» **TASK TO CARRY OUT**
Nothing but the exact text of the entries should appear in your answer; pictures stay out.

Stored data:

☆ ☆ ☆

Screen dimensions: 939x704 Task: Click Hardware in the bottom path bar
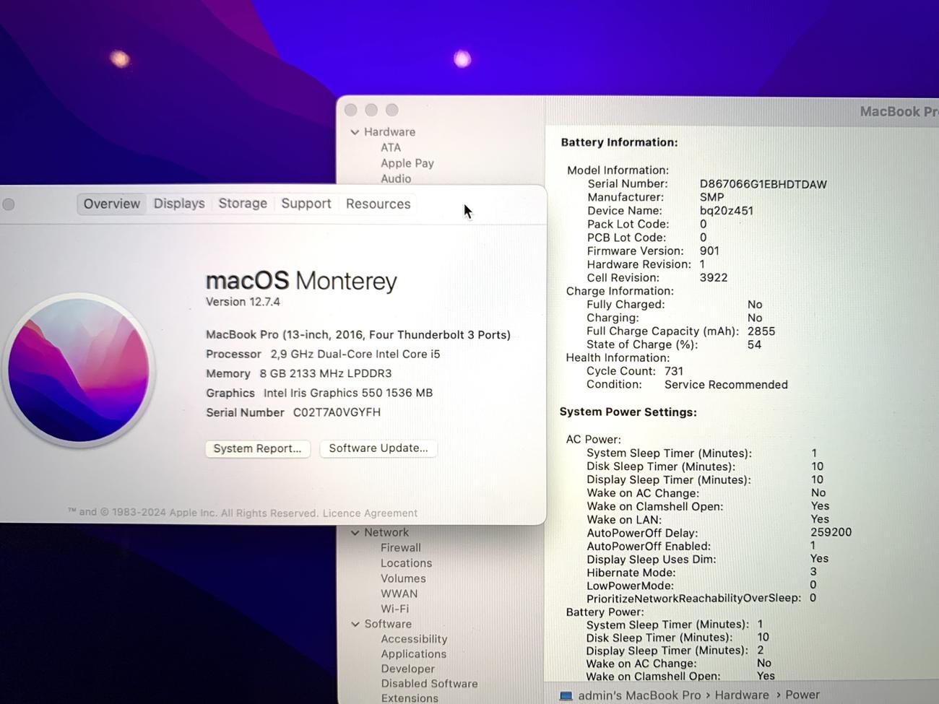pyautogui.click(x=742, y=695)
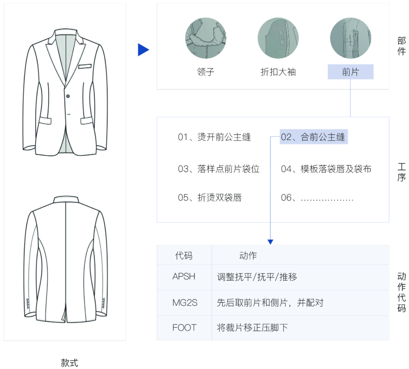Choose step 01 烫开前公主缝
Screen dimensions: 409x369
[214, 137]
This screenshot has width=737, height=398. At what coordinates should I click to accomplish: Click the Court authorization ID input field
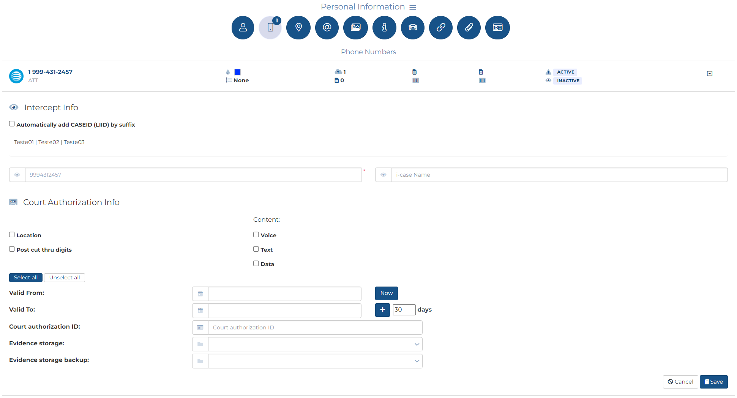(315, 327)
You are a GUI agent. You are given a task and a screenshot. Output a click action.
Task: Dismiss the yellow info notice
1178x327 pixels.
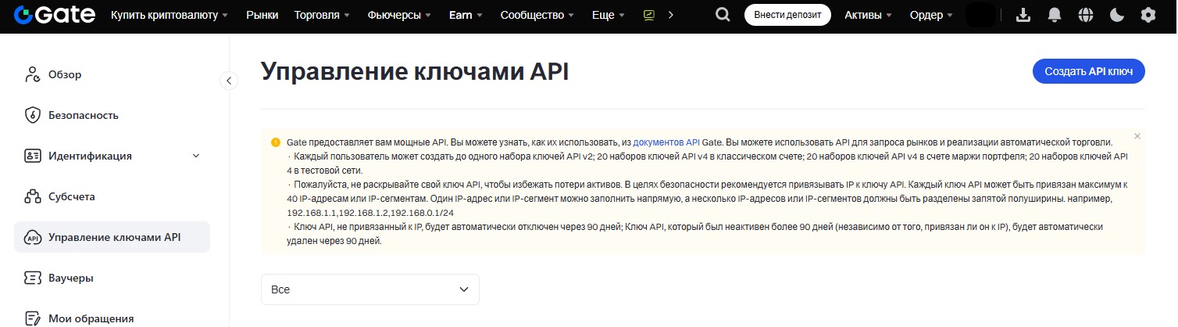point(1137,136)
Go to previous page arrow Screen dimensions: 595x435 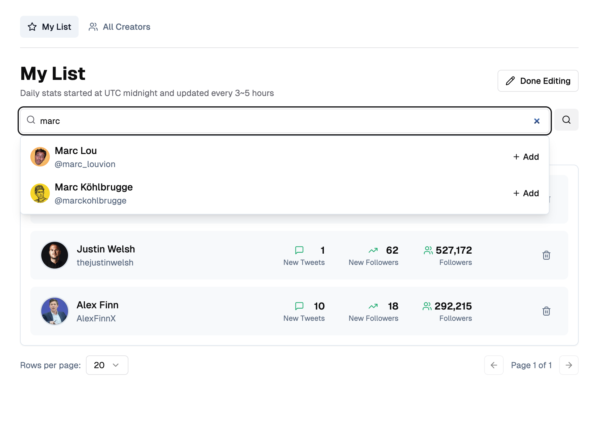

☆ ☆ ☆

» **TASK RESULT**
Screen dimensions: 939x704 Task: Click Hardware in the bottom path bar
pyautogui.click(x=742, y=695)
Choose step 01 烫开前公主缝
Screen dimensions: 409x369
[214, 137]
This screenshot has width=737, height=398. At what coordinates should I click to accomplish: Click the Court authorization ID input field
(315, 327)
You are a GUI agent. You are given a task and a screenshot. Output a click action.
Task: Dismiss the yellow info notice
1178x327 pixels.
point(1137,136)
Go to previous page arrow Screen dimensions: 595x435 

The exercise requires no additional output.